Comparative analysis of the detection of antibiotic genotypic resistance with gastric mucosa, gastric fluid, and fecal samples in patients with Helicobacter pylori infection

Genotypic methods for detecting antibiotic resistance in Helicobacter pylori infection offer a rapid, convenient, and accurate approach for tailored therapy. However, existing studies predominantly examine single sample types and lack comparative analyses across different samples. This study comprehensively detects and compares genotypic resistance to clarithromycin and levofloxacin in gastric mucosa, gastric fluid, and fecal samples from the same patients.
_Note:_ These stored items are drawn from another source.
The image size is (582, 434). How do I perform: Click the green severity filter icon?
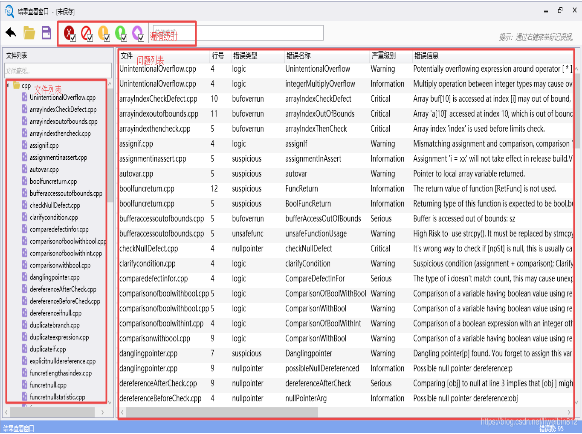pyautogui.click(x=121, y=33)
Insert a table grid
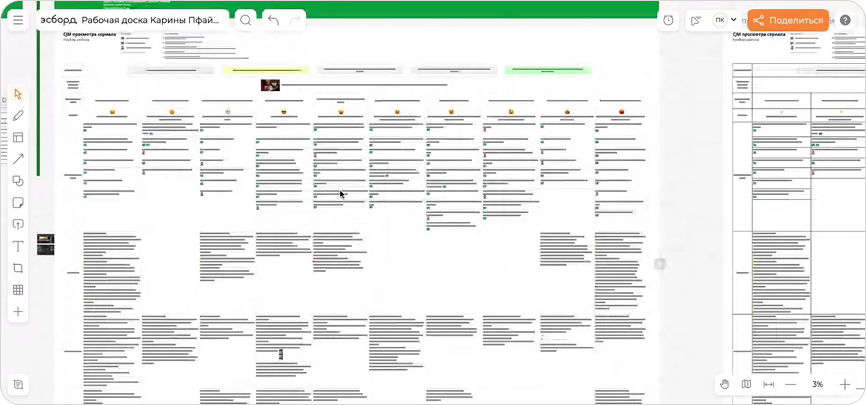This screenshot has height=405, width=866. [18, 290]
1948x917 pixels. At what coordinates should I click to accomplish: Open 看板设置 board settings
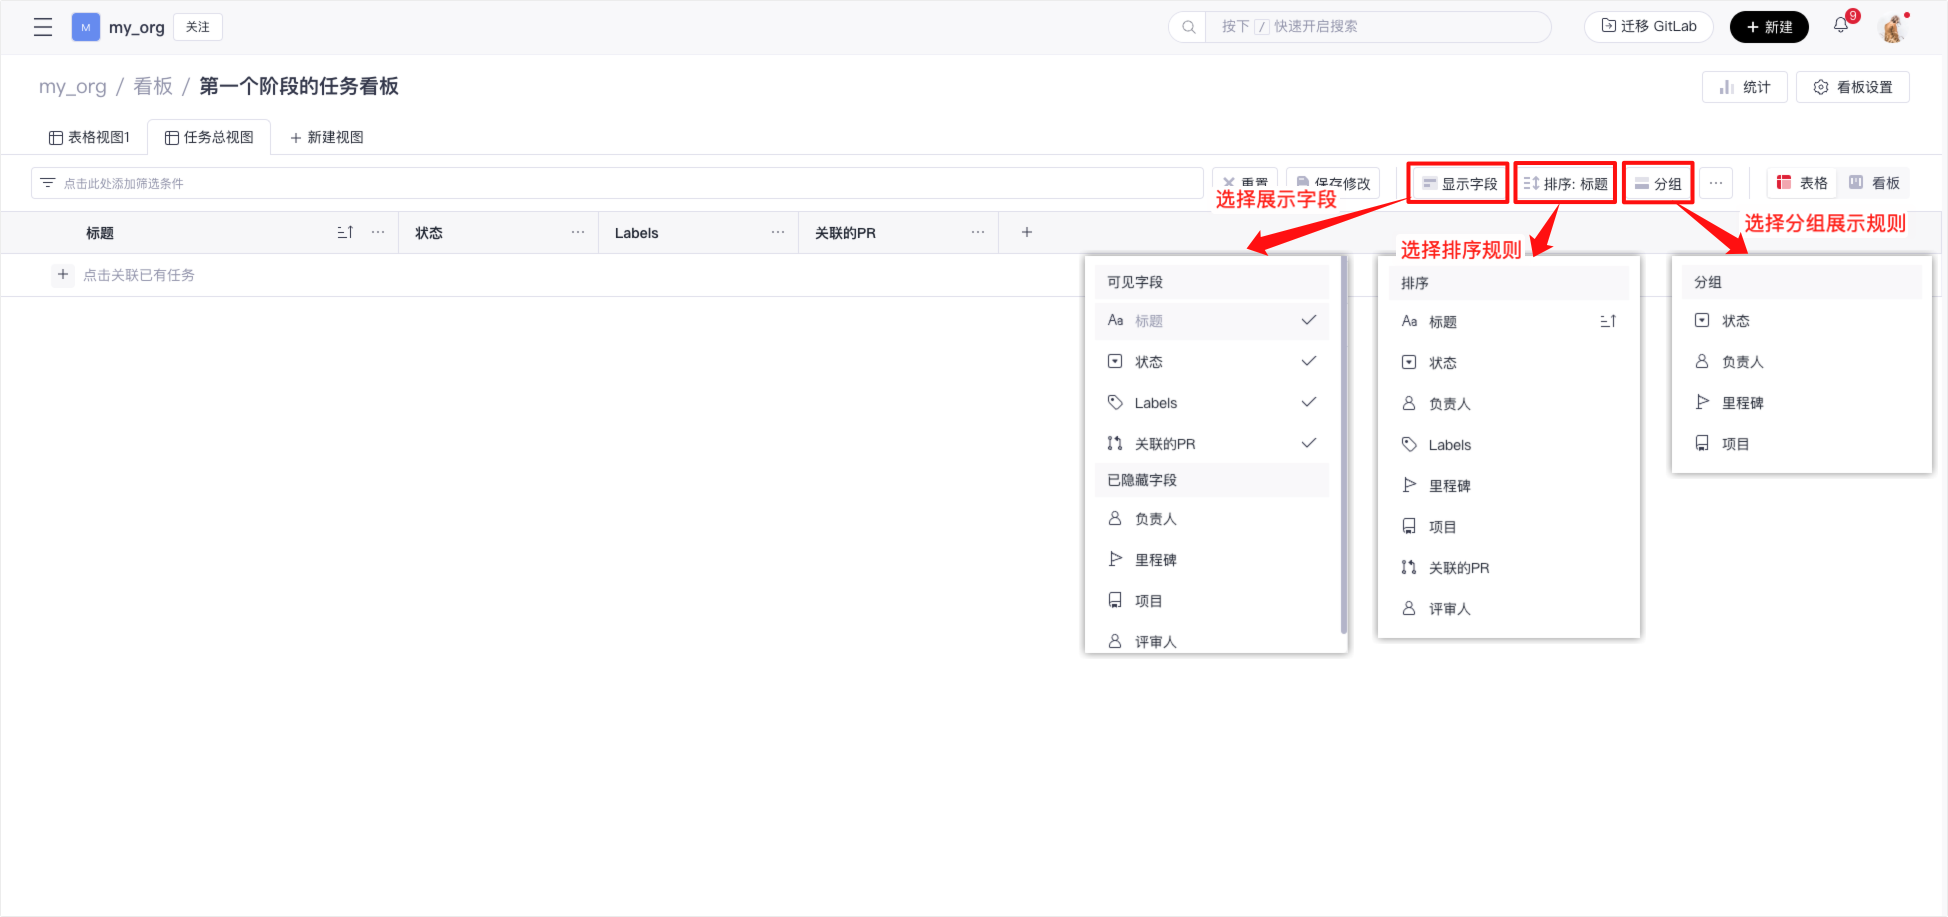click(1853, 87)
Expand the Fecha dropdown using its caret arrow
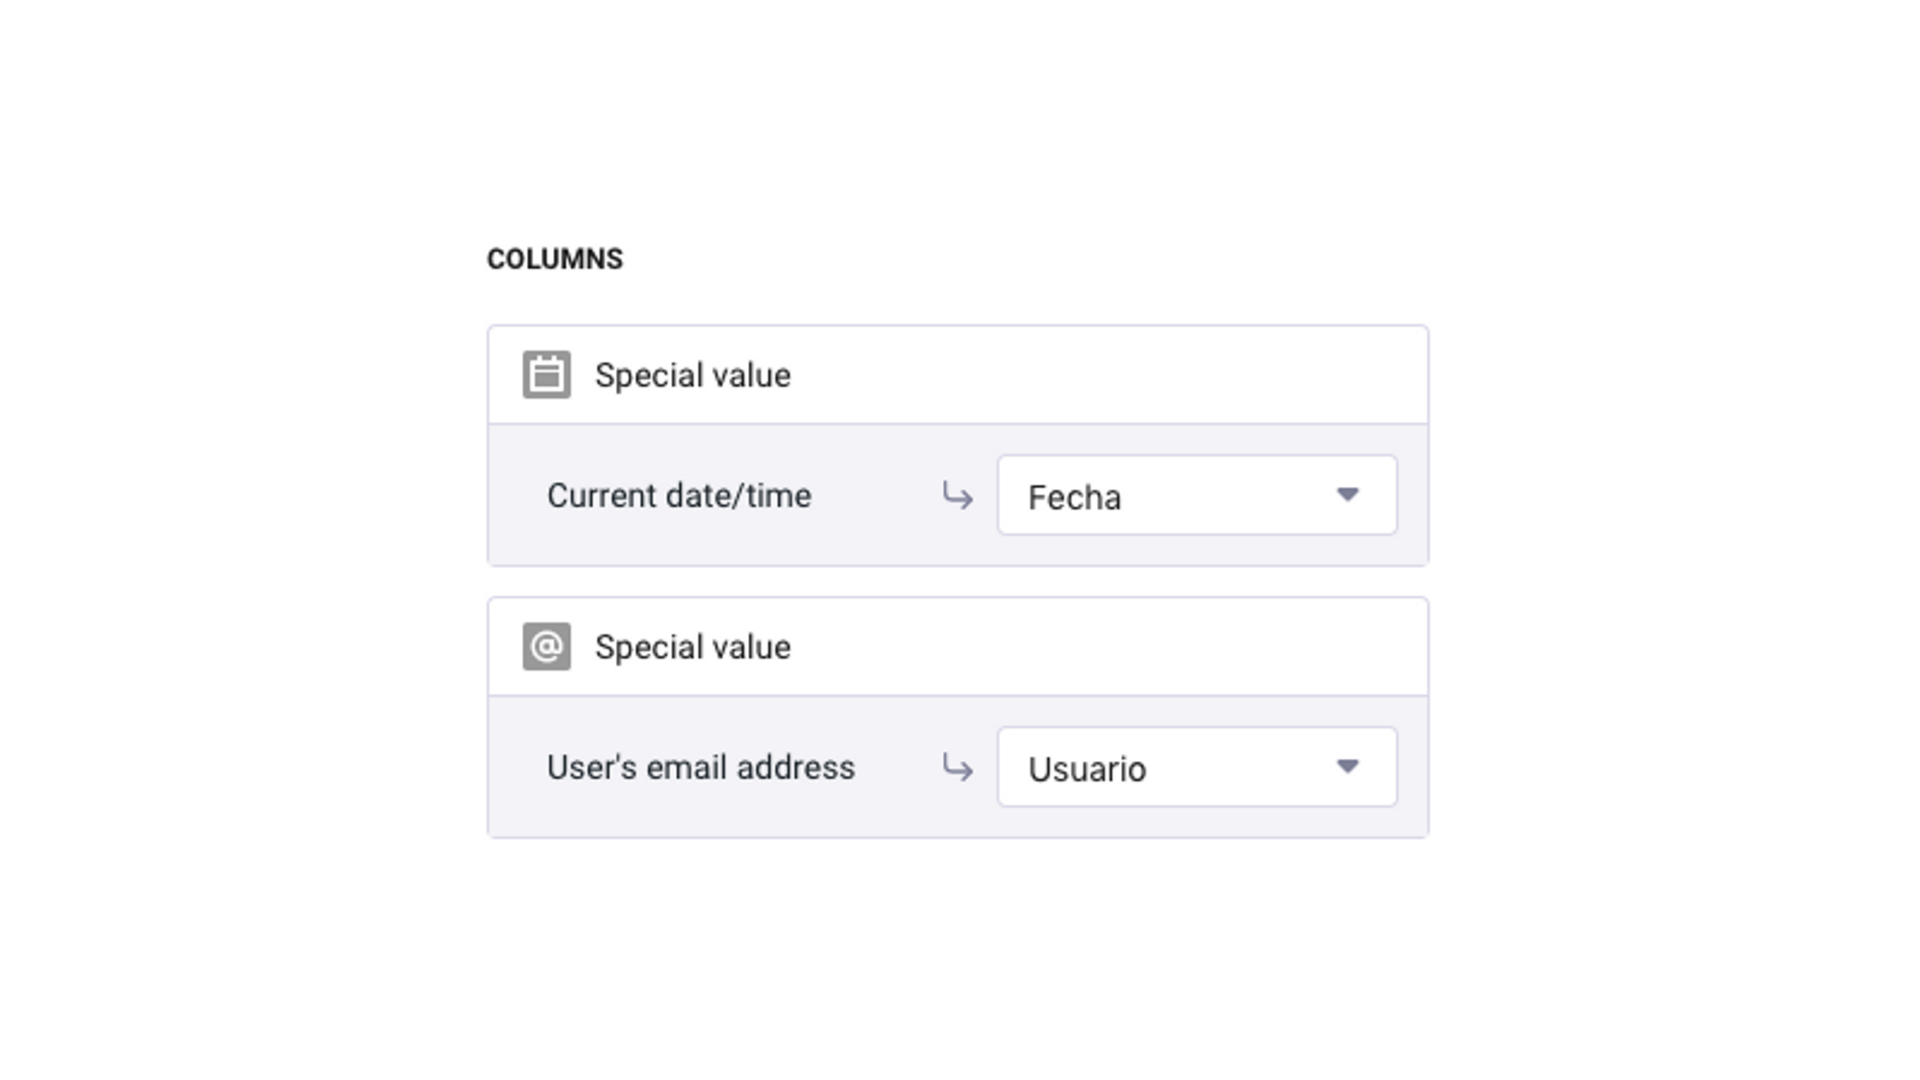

The study enrolled 183 participants, comprising 124 H. pylori-positive and 59 H. pylori-negative patients. All participants provided fecal samples and underwent gastroscopy for the collection of gastric mucosa and gastric fluid. Real-time PCR was employed to detect genotypic resistance to clarithromycin and levofloxacin in conjunction with bacterial culture and antibiotic susceptibility testing. Genotypic resistance detection rates for clarithromycin were 100% in gastric mucosa, 99.2% in gastric fluid, and 79.8% in fecal samples. For levofloxacin,detection rates were 97.6%, 96.8%, and 72.6%, respectively. The results showed that PCR detection for clarithromycin exhibited high sensitivity (0.94-0.95) and specificity(0.88-0.89) across all sample types. However, PCR detection for levofloxacin demonstrated slightly lower sensitivity (0.79-0.89) and specificity (0.79-0.83). The comparison of genotypic resistance results by PCR among the three sample types showed that gastric mucosa and gastric juice exhibited higher consistency, while the consistency between feces and both gastric mucosa and gastric juice was lower. This study confirmedgood consistency between genotypic and phenotypic resistance in clarithromycin and levofloxacin. While both gastric mucosa and gastric fluid samples demonstrated high detection performance, the efficiency of detecting fecal samples was constrained by challenges in DNA extraction.